### [Exercise directions]
Pick out every line of the records below that contains the word "This", and copy each one in full. Case counts, so include a line only when its capitalization matches.

(Information)

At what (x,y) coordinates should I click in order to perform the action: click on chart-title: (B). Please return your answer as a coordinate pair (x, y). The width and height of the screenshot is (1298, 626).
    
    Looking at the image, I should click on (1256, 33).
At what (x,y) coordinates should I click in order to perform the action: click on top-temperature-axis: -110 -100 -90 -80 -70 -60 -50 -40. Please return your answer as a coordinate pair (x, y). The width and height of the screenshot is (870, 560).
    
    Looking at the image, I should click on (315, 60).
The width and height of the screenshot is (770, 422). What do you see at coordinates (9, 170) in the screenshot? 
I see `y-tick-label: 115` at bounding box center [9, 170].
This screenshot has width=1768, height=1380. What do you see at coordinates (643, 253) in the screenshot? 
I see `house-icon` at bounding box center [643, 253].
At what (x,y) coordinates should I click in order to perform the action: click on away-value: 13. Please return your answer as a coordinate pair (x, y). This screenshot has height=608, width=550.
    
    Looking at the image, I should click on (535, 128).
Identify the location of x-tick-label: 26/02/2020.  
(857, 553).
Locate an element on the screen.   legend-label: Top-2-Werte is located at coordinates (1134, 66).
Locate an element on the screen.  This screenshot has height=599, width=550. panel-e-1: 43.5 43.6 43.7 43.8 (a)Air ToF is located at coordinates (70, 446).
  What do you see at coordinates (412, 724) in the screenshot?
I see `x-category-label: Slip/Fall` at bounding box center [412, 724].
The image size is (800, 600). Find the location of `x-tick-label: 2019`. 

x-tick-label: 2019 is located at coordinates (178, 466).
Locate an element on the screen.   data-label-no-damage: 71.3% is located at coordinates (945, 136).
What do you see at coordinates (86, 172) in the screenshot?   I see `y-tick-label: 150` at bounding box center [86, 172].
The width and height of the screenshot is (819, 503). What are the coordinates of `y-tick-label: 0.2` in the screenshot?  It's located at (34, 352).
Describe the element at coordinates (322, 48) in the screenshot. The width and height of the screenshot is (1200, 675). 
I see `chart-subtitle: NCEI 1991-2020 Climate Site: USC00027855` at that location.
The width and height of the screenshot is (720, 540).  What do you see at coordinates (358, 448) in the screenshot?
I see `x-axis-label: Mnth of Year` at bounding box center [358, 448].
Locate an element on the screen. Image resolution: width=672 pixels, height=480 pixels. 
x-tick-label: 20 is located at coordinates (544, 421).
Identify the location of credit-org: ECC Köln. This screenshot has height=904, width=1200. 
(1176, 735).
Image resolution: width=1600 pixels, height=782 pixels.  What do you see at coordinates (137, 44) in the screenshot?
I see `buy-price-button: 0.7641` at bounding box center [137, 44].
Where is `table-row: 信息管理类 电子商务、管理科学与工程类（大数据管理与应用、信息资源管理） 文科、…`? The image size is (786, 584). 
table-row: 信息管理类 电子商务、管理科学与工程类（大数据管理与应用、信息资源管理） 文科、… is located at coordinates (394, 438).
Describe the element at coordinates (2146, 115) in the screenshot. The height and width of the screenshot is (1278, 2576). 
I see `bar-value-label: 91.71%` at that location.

(End Information)

### [Solution below]
This screenshot has width=1768, height=1380. What do you see at coordinates (643, 253) in the screenshot? 
At what (x,y) coordinates should I click in order to perform the action: click on away-value: 13. Please return your answer as a coordinate pair (x, y). This screenshot has height=608, width=550.
Locate an element on the screen.  This screenshot has height=599, width=550. panel-e-1: 43.5 43.6 43.7 43.8 (a)Air ToF is located at coordinates (70, 446).
Identify the location of credit-org: ECC Köln. This screenshot has height=904, width=1200. 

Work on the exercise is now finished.